EXERCISE DIRECTIONS: Using the data below, output a verbatim copy of the lines between the one holding "The image size is (426, 341)." and the one holding "The height and width of the screenshot is (265, 563).", inclusive, without any pictures.

BEGIN DATA FOR REVIEW

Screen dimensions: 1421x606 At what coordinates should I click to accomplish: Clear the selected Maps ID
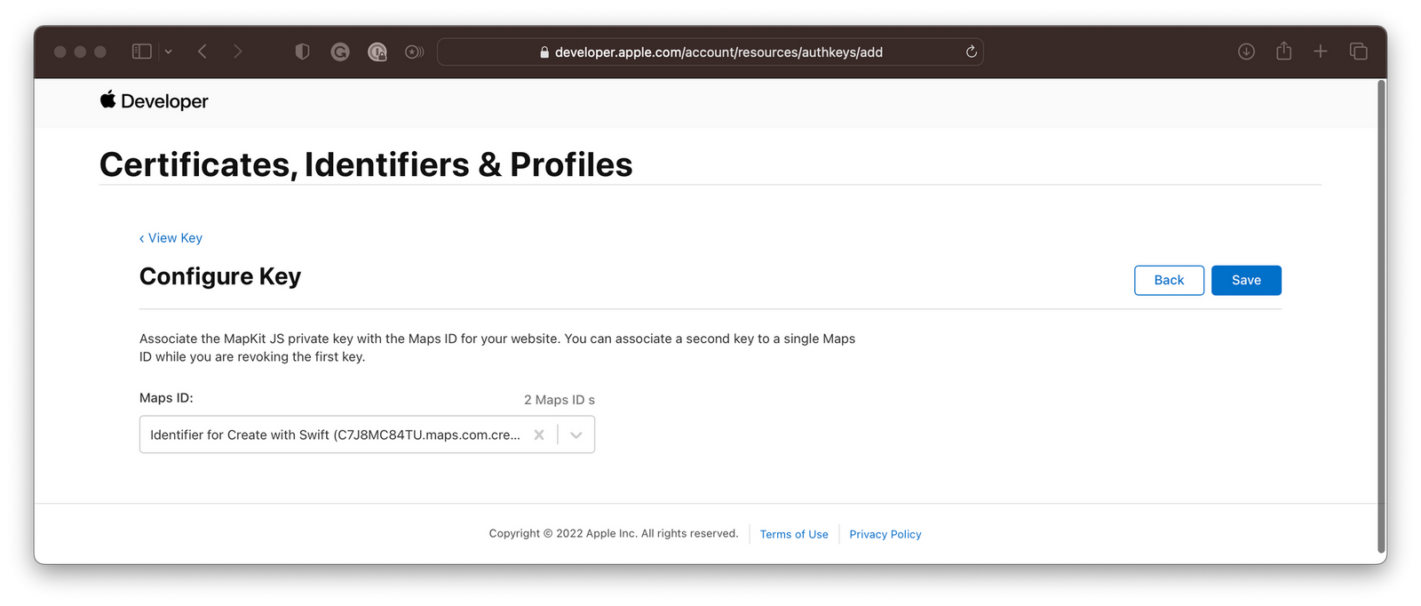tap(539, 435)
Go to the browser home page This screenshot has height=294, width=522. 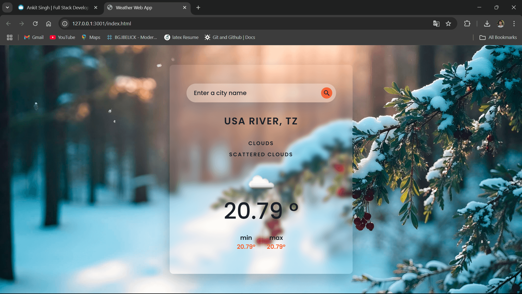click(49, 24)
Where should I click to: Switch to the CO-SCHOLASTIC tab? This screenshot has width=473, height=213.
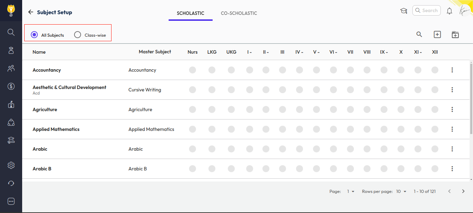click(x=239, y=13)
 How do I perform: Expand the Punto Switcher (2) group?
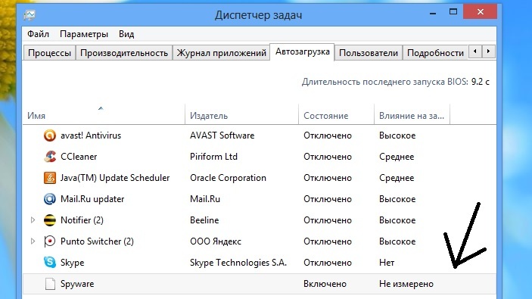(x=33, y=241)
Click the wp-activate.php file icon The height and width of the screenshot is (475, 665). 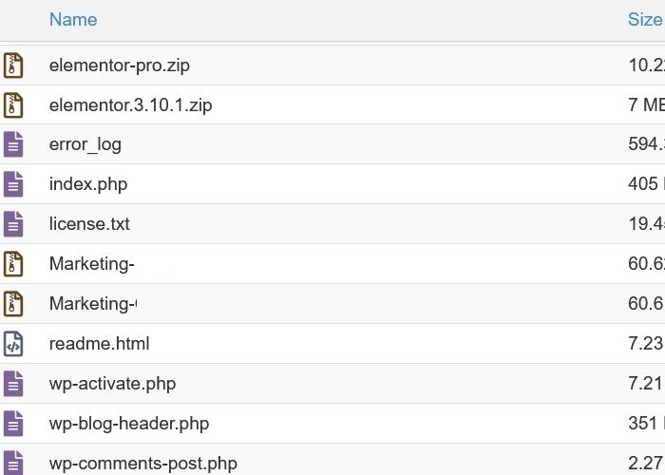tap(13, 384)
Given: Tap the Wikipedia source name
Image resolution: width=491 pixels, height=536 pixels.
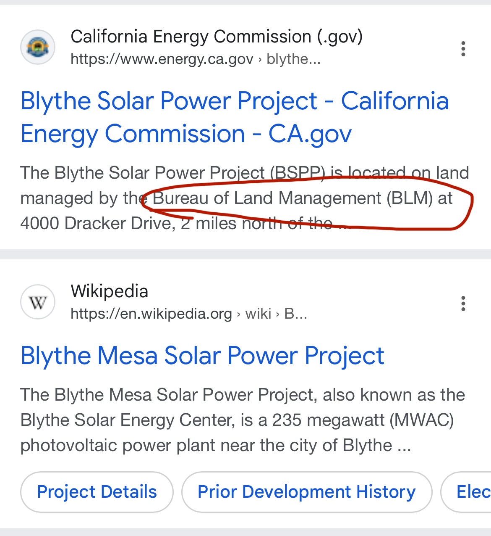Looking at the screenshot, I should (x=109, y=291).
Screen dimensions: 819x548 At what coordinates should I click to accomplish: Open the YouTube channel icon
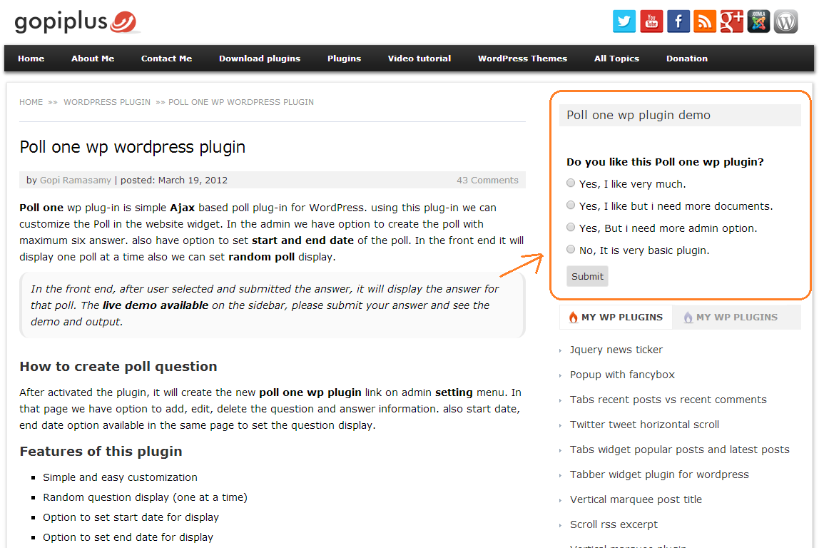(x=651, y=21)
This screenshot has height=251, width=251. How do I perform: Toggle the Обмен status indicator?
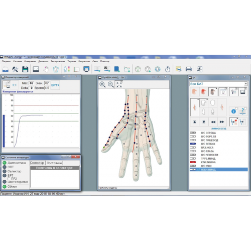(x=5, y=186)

END DATA FOR REVIEW
BEGIN DATA FOR REVIEW

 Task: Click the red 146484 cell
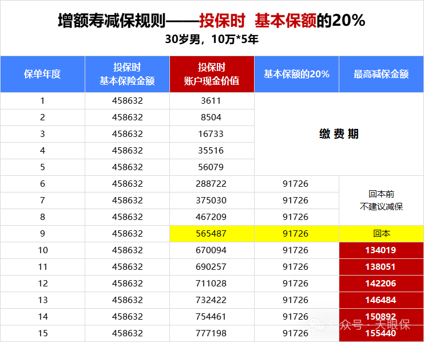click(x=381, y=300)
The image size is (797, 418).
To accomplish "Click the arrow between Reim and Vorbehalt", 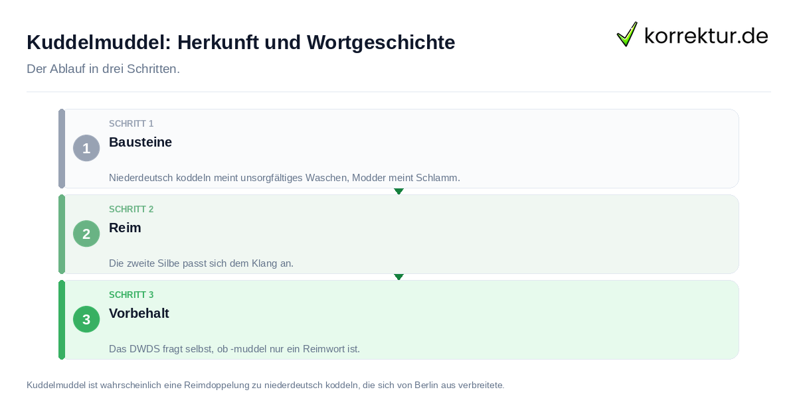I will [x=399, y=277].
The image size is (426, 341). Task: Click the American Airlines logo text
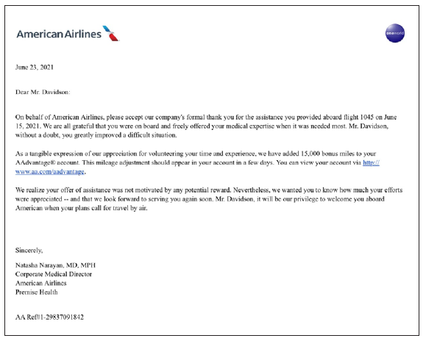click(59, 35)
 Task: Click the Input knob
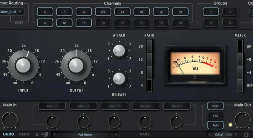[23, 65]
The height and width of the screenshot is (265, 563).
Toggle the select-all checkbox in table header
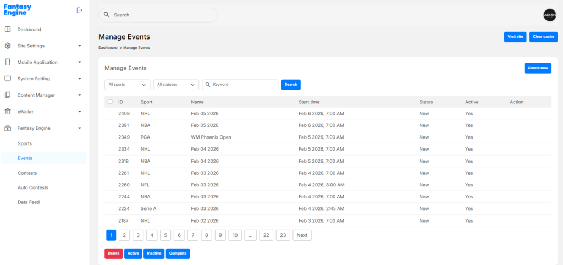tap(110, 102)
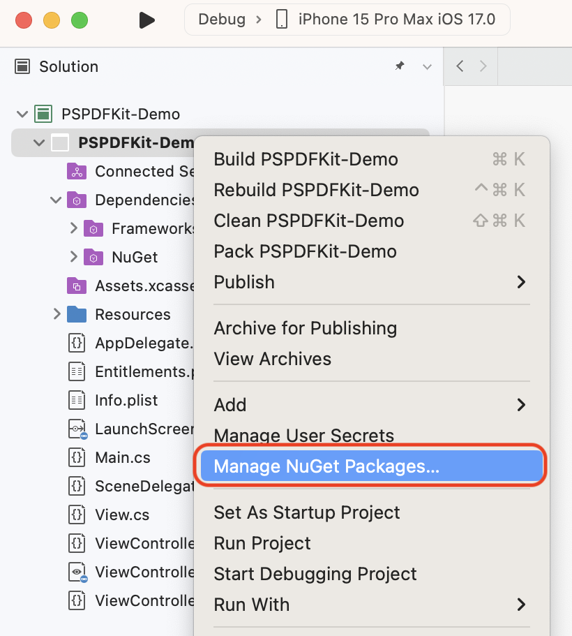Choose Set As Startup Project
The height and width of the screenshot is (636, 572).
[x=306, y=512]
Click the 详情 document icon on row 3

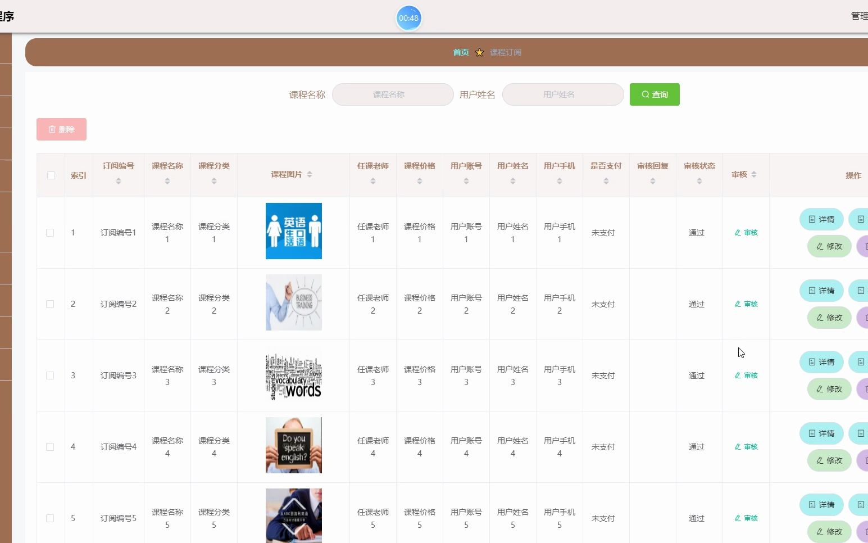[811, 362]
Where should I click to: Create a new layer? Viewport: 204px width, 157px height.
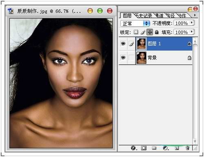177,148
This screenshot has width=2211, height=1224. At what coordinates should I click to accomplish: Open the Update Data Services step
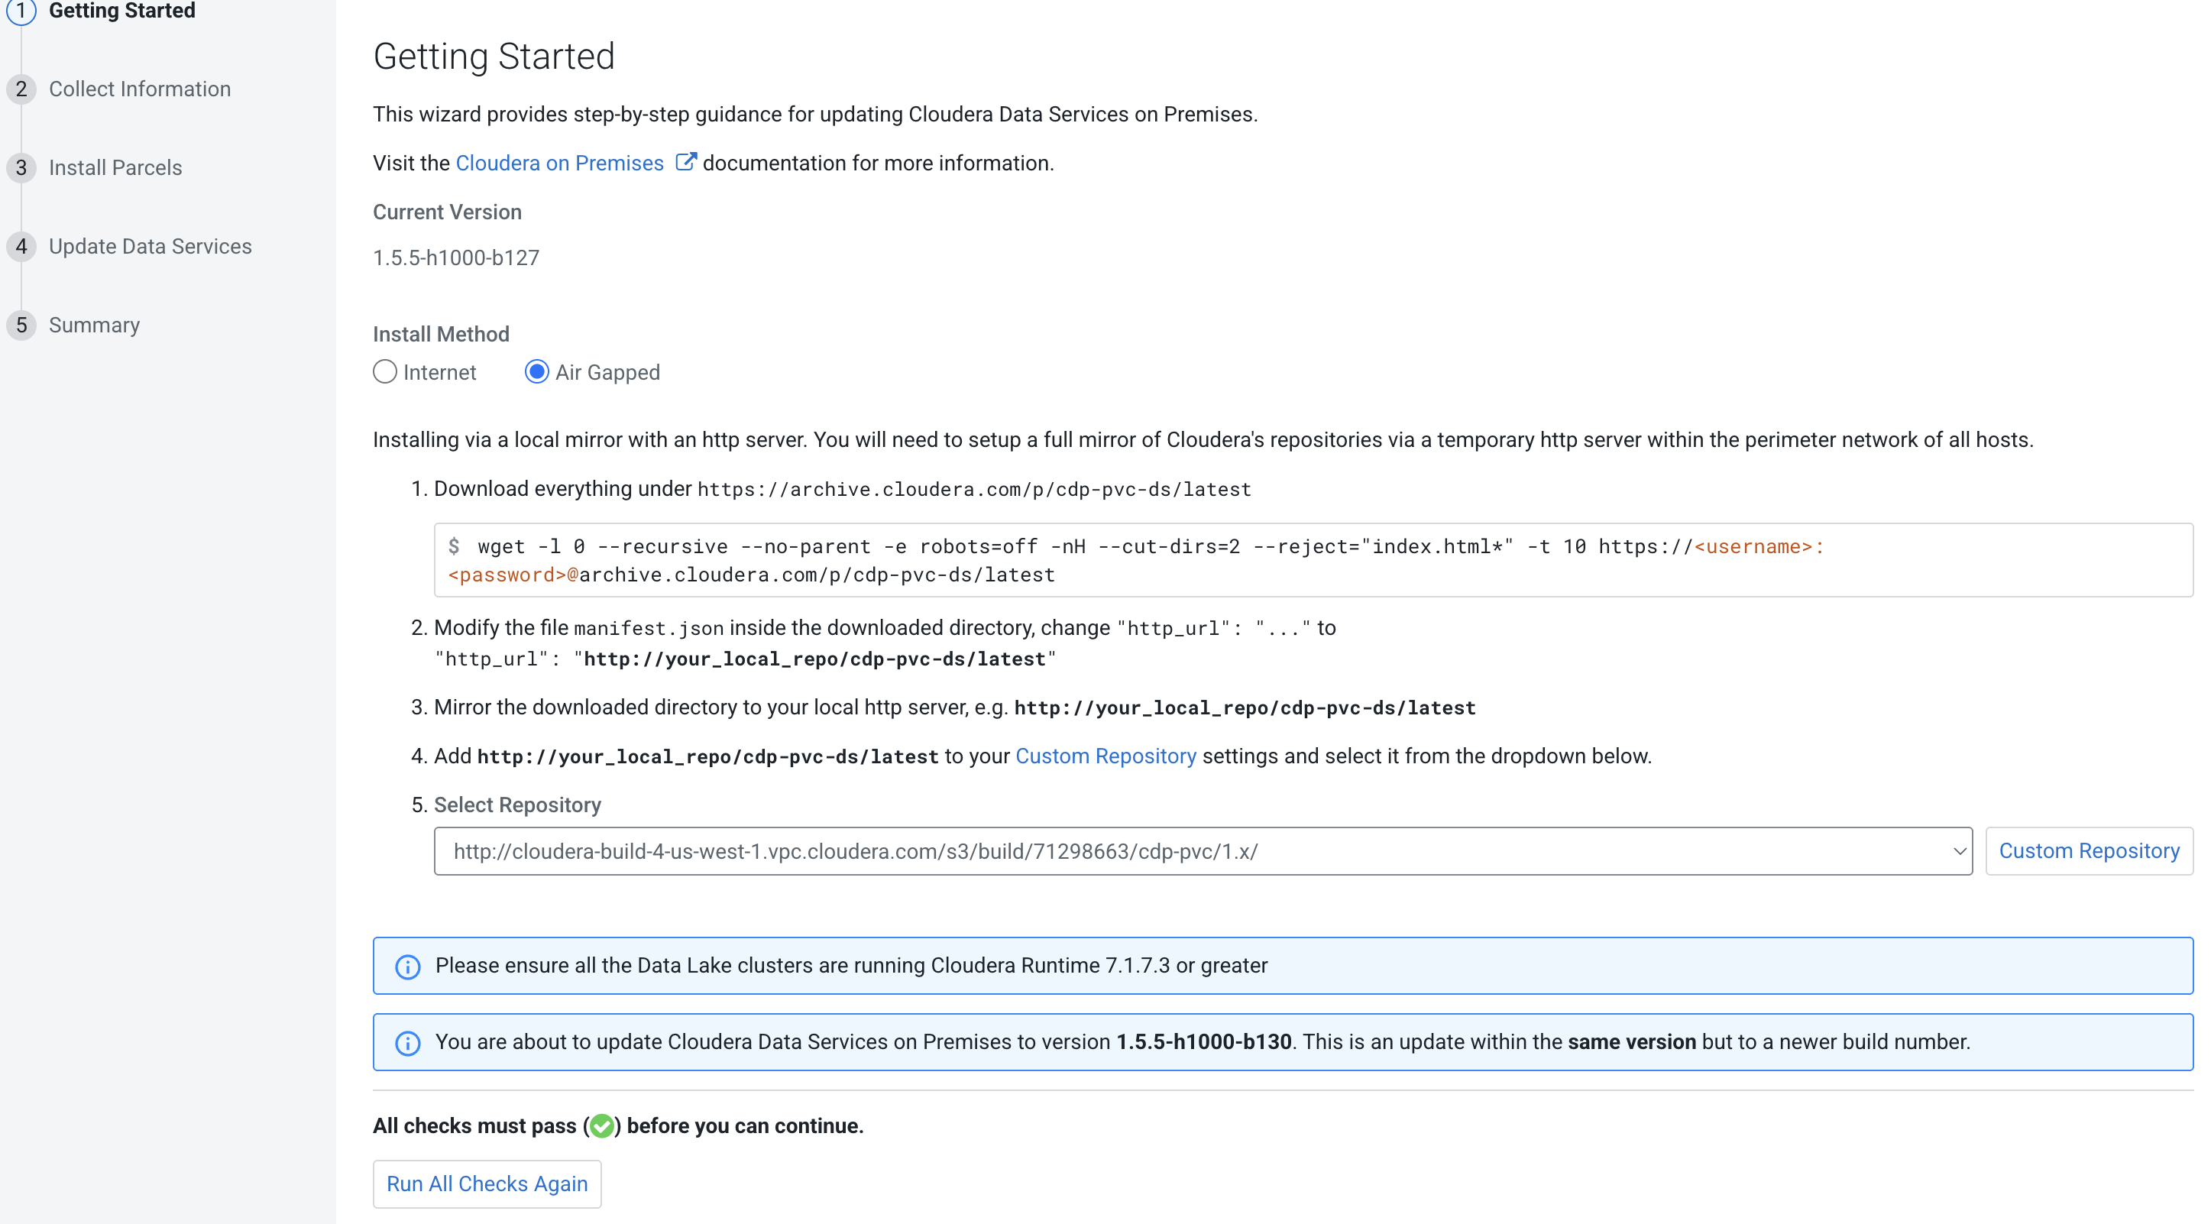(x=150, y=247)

END DATA FOR REVIEW

EXPECTED OUTPUT:
The image size is (426, 341). Task: Click the American Airlines logo text
click(59, 35)
 Task: Click the Input knob
[23, 65]
The height and width of the screenshot is (265, 563).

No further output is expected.